We know that generative search, or RAG, is an important topic to many of you. So we have published a draft / preview of a guide for your feedback.
You can find it here
Please use this thread here to tell us what you think, as it will help us to help you. As a template, please let us know:
What do you think overall (5: great, 1:not so much)?
Is there anything missing that you want to know about?
We only have Python examples here (yet - we wanted to get your feedback quickly ). We’ll add the others soon, but which language examples do you want to see most urgently?

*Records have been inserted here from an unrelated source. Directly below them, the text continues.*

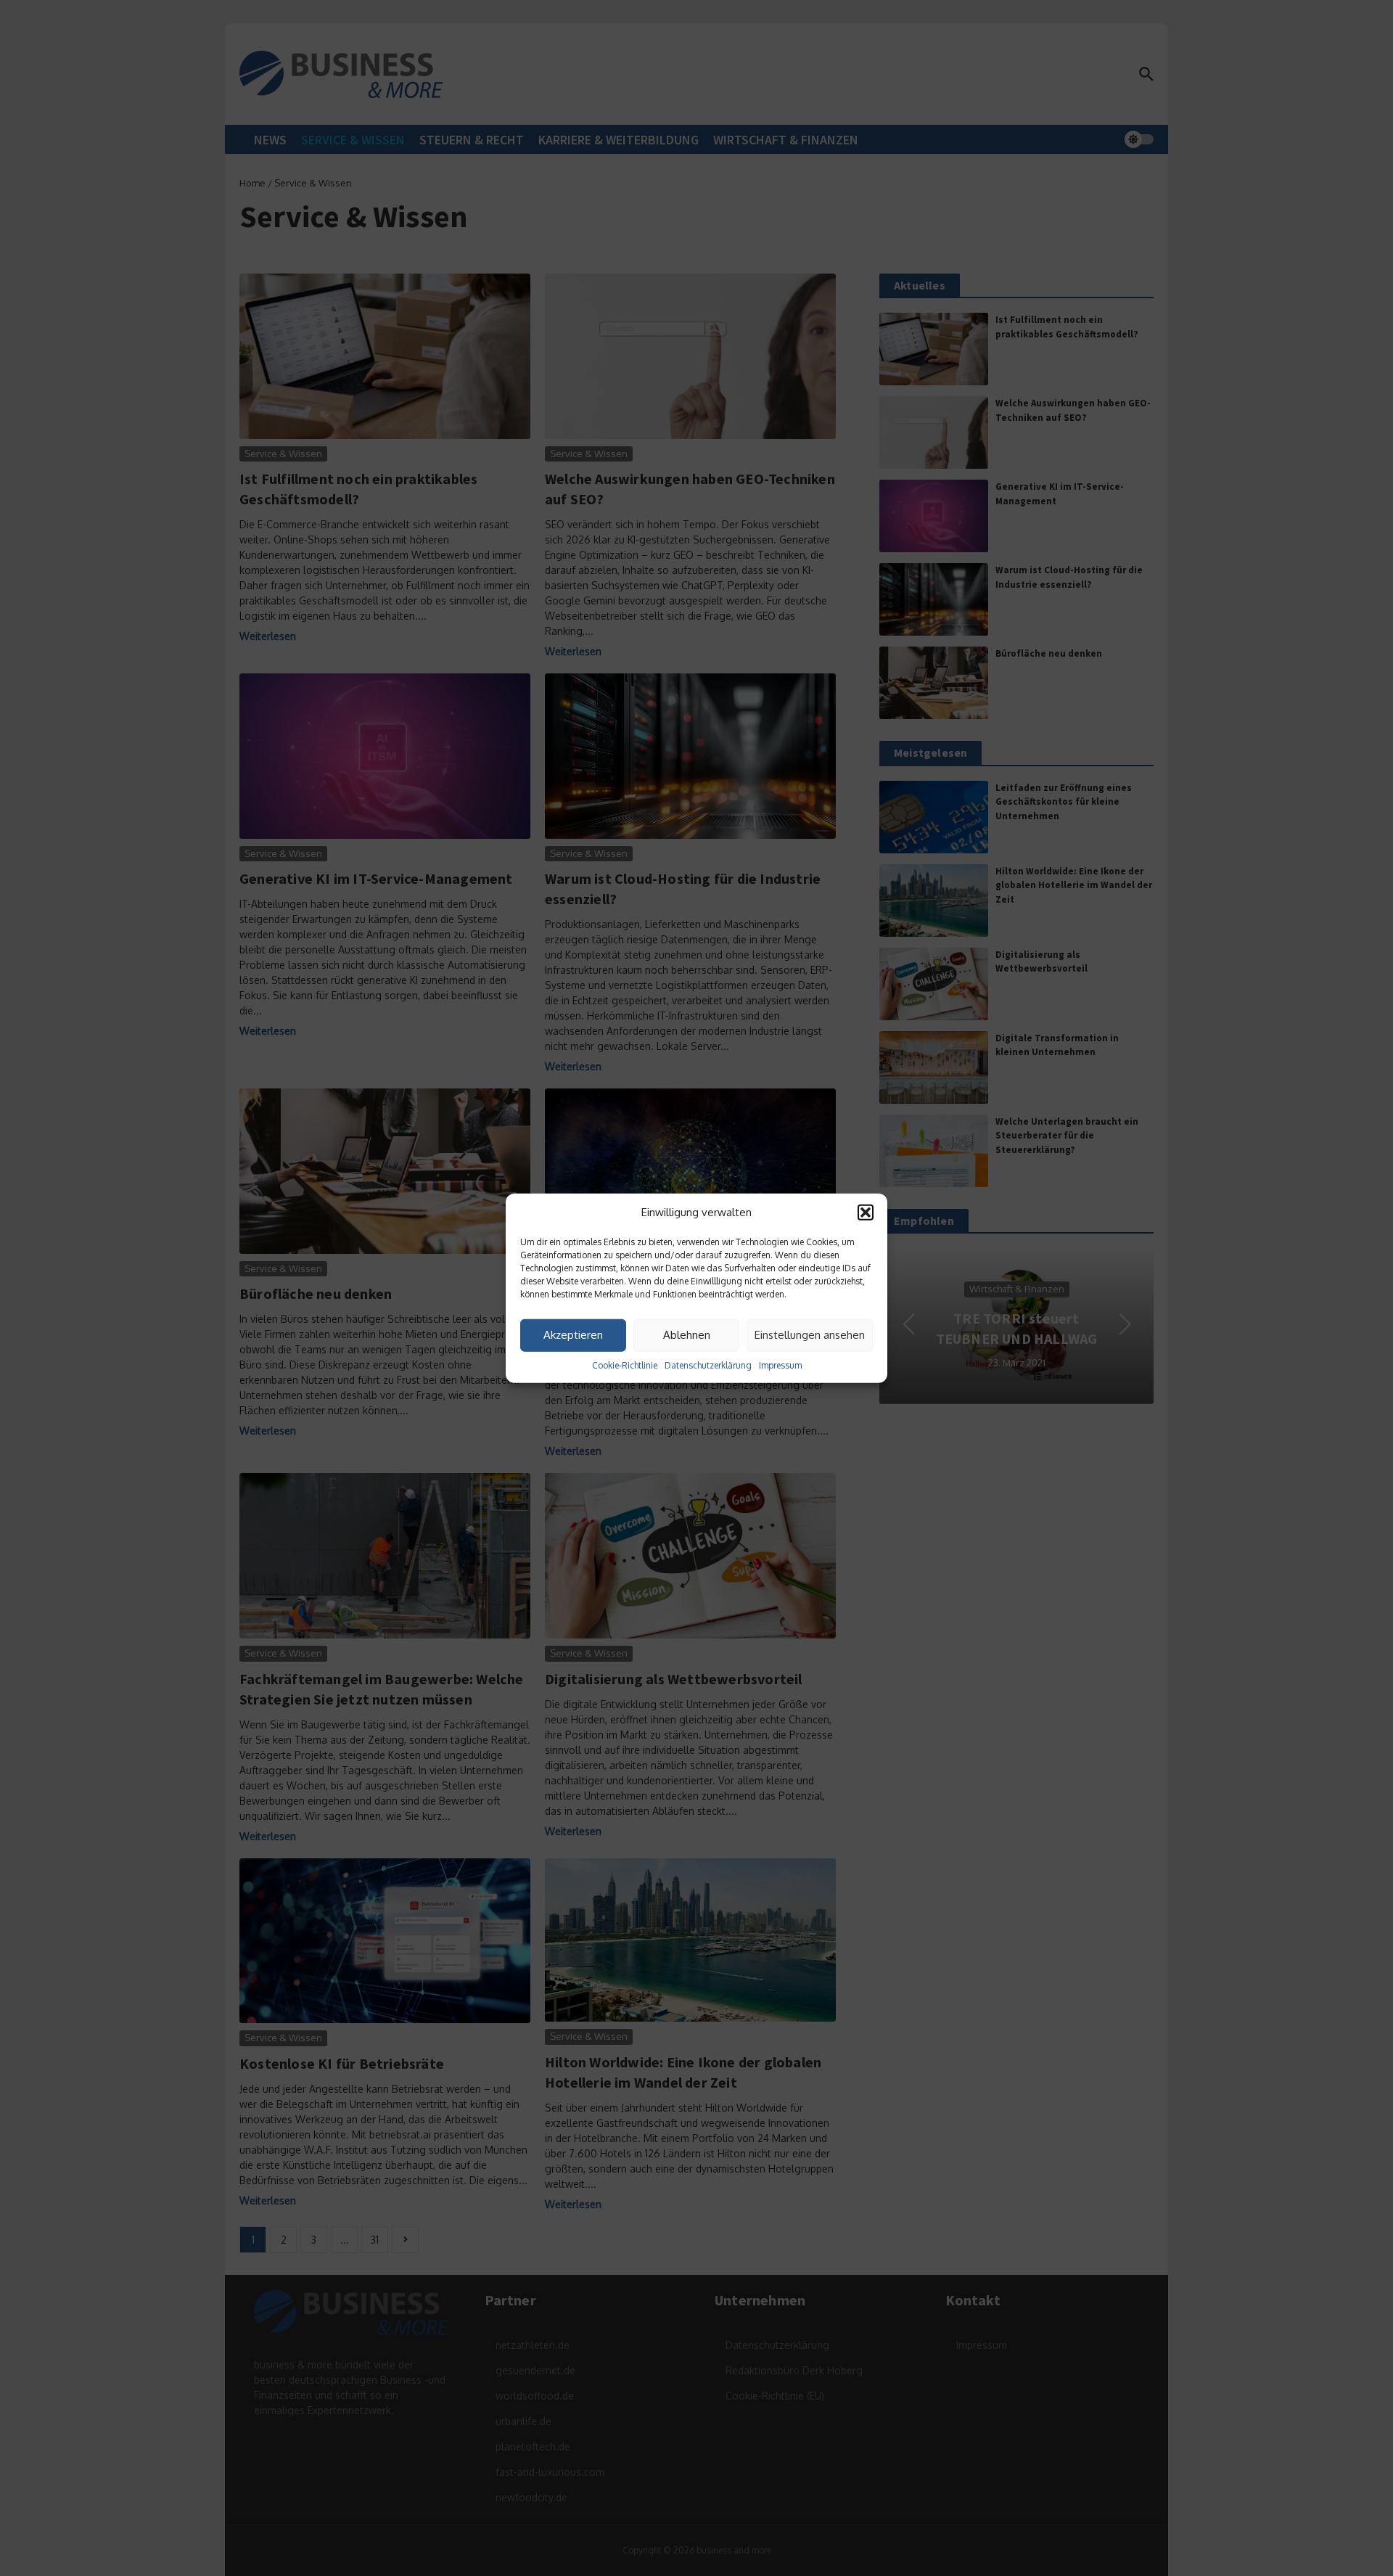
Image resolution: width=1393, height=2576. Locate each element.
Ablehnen (686, 1335)
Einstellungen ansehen (810, 1335)
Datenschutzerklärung (708, 1364)
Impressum (780, 1364)
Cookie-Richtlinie (624, 1364)
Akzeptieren (573, 1335)
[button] (865, 1212)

Thank you for writing with your feedback, and that is a great question!
Model properties are exposed through the Weaviate module configuration. So for example:
For generative-cohere:
"generative-cohere": {
"model": "command-xlarge-nightly", // Optional - Defaults to `command-xlarge-nightly`. Can also use`command-xlarge-beta` and `command-xlarge`
"temperatureProperty": <temperature>, // Optional
"maxTokensProperty": <maxTokens>, // Optional
"kProperty": <k>, // Optional
"stopSequencesProperty": <stopSequences>, // Optional
"returnLikelihoodsProperty": <returnLikelihoods>, // Optional
For generative-openai:
"generative-openai": {
"model": "gpt-3.5-turbo", // Optional - Defaults to `gpt-3.5-turbo`
"temperatureProperty": <temperature>, // Optional, applicable to both OpenAI and Azure OpenAI
"maxTokensProperty": <max_tokens>, // Optional, applicable to both OpenAI and Azure OpenAI
"frequencyPenaltyProperty": <frequency_penalty>, // Optional, applicable to both OpenAI and Azure OpenAI
"presencePenaltyProperty": <presence_penalty>, // Optional, applicable to both OpenAI and Azure OpenAI
"topPProperty": <top_p>, // Optional, applicable to both OpenAI and Azure OpenAI
},
System messages are not customisable at the moment. I would ask you to open an issue on GitHub if this is important to you. That’s because we do look at what the community votes on to prioritise feature development.
I will add this info in some capacity to the guide shortly.